LeanTaaS Holdings, Inc., a provider of cloud software solutions for optimizing hospital operations and capacity management, announced that Bain Capital Private Equity has acquired a majority stake in the Company from existing investors Insight Partners and the Growth Equity business within Goldman Sachs Asset Management.
The transaction includes a significant growth capital commitment from Bain Capital that will enable LeanTaaS to continue to accelerate its growth trajectory and suite of cloud software solutions. Insight Partners and Goldman Sachs will each retain a material stake in the Company, which will continue to be led by its current management team, including Founder and CEO Mohan Giridharadas. Financial terms of the private transaction were not disclosed.
LeanTaaS’ cloud-based iQueue solutions help hospitals in their approach to care delivery which may improve capital and scarce resource decision-making by optimizing the utilization of critical assets including operating rooms, infusion chairs, and hospital beds.
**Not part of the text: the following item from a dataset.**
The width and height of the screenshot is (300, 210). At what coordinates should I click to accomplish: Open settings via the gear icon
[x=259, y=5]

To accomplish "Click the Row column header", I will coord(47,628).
Leveraging a combination of AI, data science, and lean optimization principles, LeanTaaS has designed a set of predictive analytics solutions that integrate into workflows and enable health systems to unlock capacity, reduce patient delays, and grow revenue, while improving patient and provider care experiences.
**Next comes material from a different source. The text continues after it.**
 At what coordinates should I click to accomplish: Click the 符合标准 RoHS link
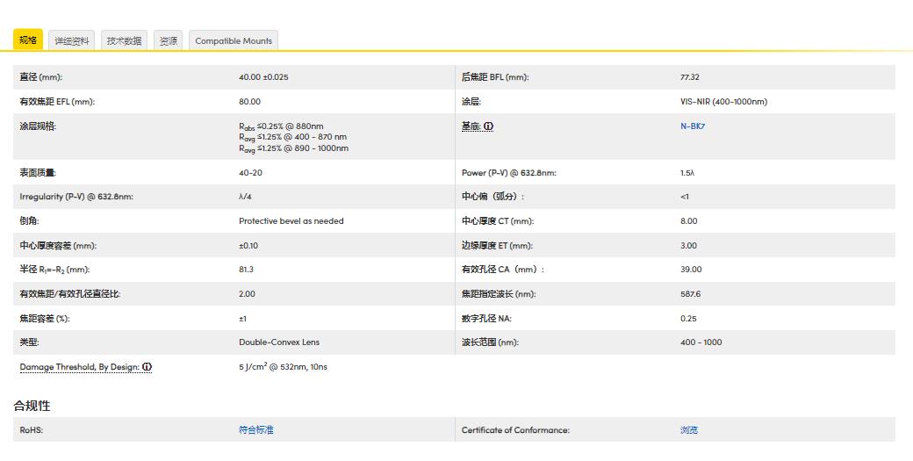[x=256, y=430]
As a result, the Company delivers a compelling value proposition to the entire care ecosystem. Its long-term vision is to manage the operational application of patient flow and capacity optimization across the continuum of care on one single platform, effectively becoming the “air traffic control center” for a health system.
iQueue for Operating Rooms is used by more than 2,500 ORs across 47 health systems to improve surgical capacity utilization, attract new surgical volume, and improve the patient experience. iQueue for Infusion Centers is used by nearly 500 infusion centers, with over 10,000 chairs across 105 health systems with a customer base that includes over 80 percent of the National Comprehensive Cancer Network and nearly 60 percent of National Cancer Institute-Designated Cancer Centers.
The investment is expected to be completed in the third quarter of 2022 and is subject to regulatory approvals and customary closing conditions.